Jansen's death and Gall's trial sent shivers through northern Kentucky and southern Ohio.
"I remember being afraid that random people on the street would snatch you," said Linda Tally Smith, who was 9 years old at the time and is now the top prosecutor in Boone County, where she grew up and Gall was convicted. "It was scary."
Kentucky turned Gall over to Ohio in 2001 to serve a life sentence for rape and murder in multiple other attacks on young girls, including one murder, in four counties in the southern part of Ohio. He was convicted by a Ohio jury in 1979 and is serving his sentence at Lebanon Correctional Institute in Lebanon, Ohio.
Gall's attorney, public defender Tim Arnold, says the decision makes it easier for him to argue for parole in 2021 because the Kentucky case cannot be taken into consideration by Ohio authorities.
"It is unusual," Arnold told The Associated Press on Friday. "Kentucky seems unwilling to accept the outcome of these issues."
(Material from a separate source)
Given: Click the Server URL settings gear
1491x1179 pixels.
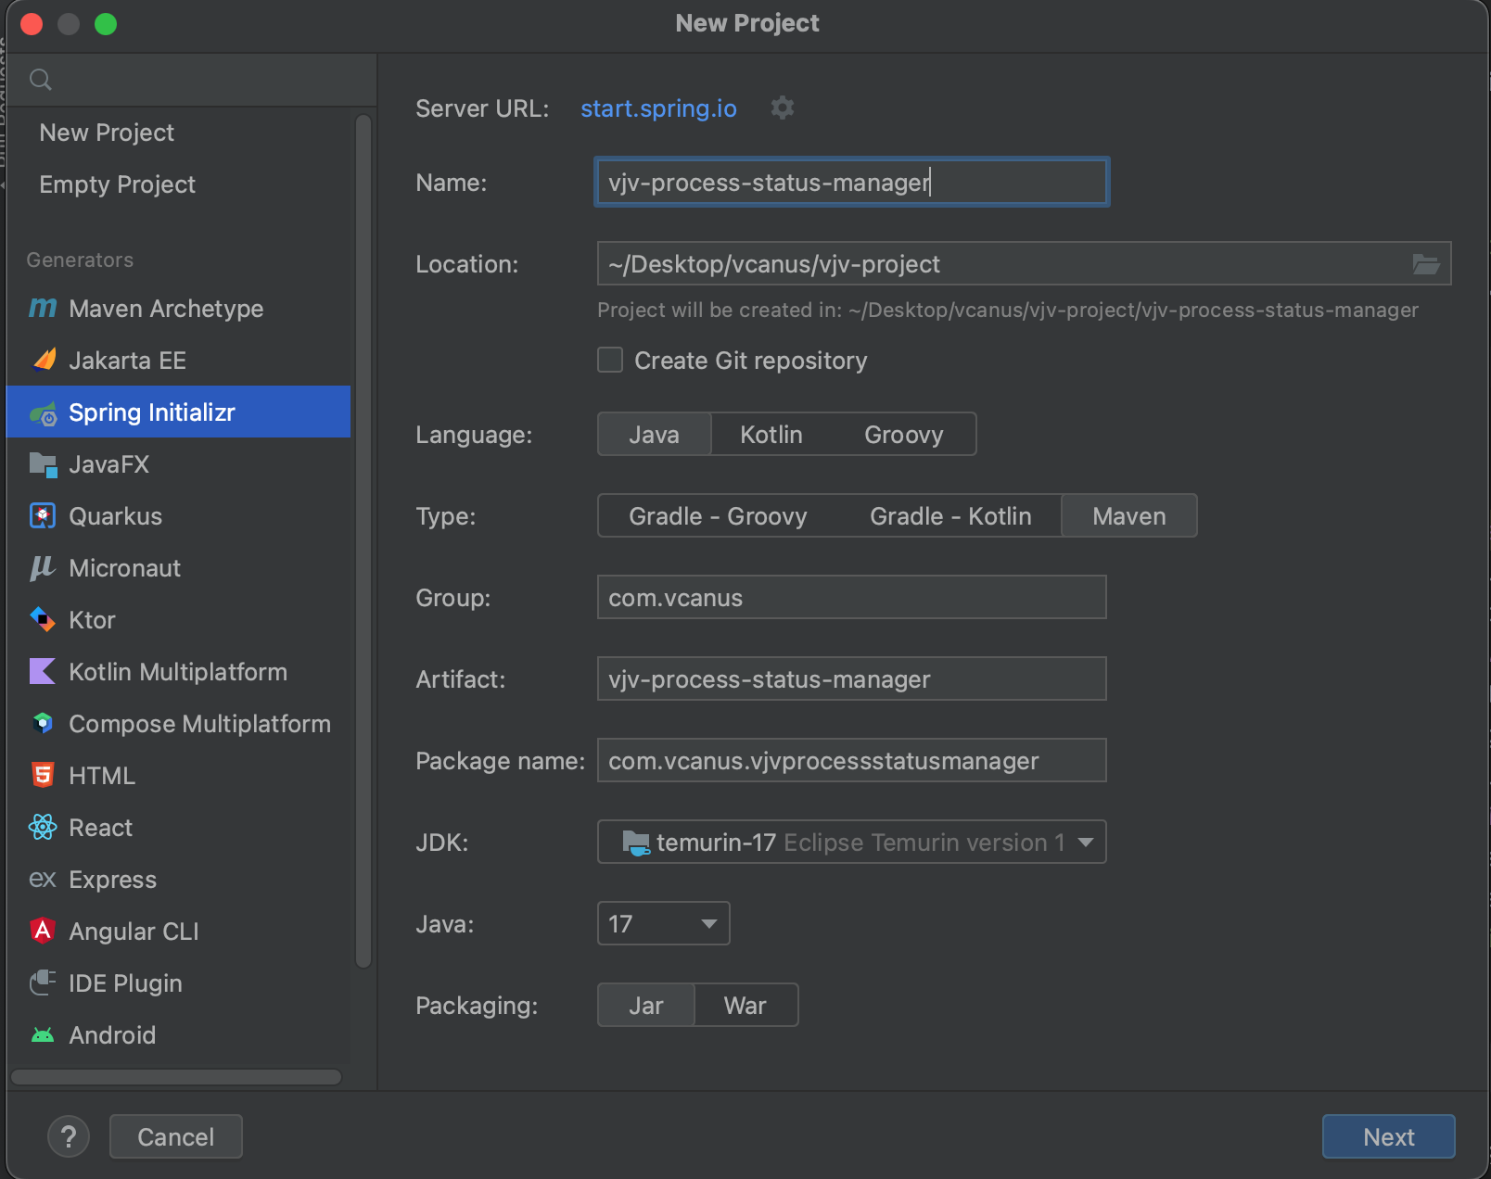Looking at the screenshot, I should coord(782,108).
Smith called Thursday's ruling "a slap in the face" to Jan sen's family. "As far as the law is concerned, this crime never happened," Smith said. "But, there is a little girl who never got to live her life because of this monster."
Greg Flannagan, a spokesman for the Montgomery County, Ohio, prosecutor's office, said the judge's decision about the Kentucky case won't affect future opposition to Gall's release.
"Considering the violent nature and number of crimes the defendant has been convicted of in Ohio, we would obviously strenuously object to and oppose his parole at any time regardless of his record or lack of record in Kentucky," Flannagan said.
Shelly Johnson, a spokeswoman for the Kentucky Attorney General's Office, said prosecutors in Kentucky will appeal the ruling.
Reeves' ruling is the result of a motion Gall's attorneys filed in April, seeking to clear his record in Kentucky. Gall argued that he was still suffering the consequences of a voided conviction because it may affect his parole status and how he is classified in prison.
A Kentucky jury convicted Gall of kidnapping Jansen as she walked to her Columbia Township, Ohio, school in April 1978, then bringing her to Kentucky, where she was raped and shot to death. The death sentence handed down was the first in Kentucky after states resumed applying the death penalty in 1976.
Two Ohio juries convicted Gall in 1979 in other cases. In the first, jurors found Gall guilty on two counts of kidnapping. He was sentenced to seven to 25 years on each count to run consecutively.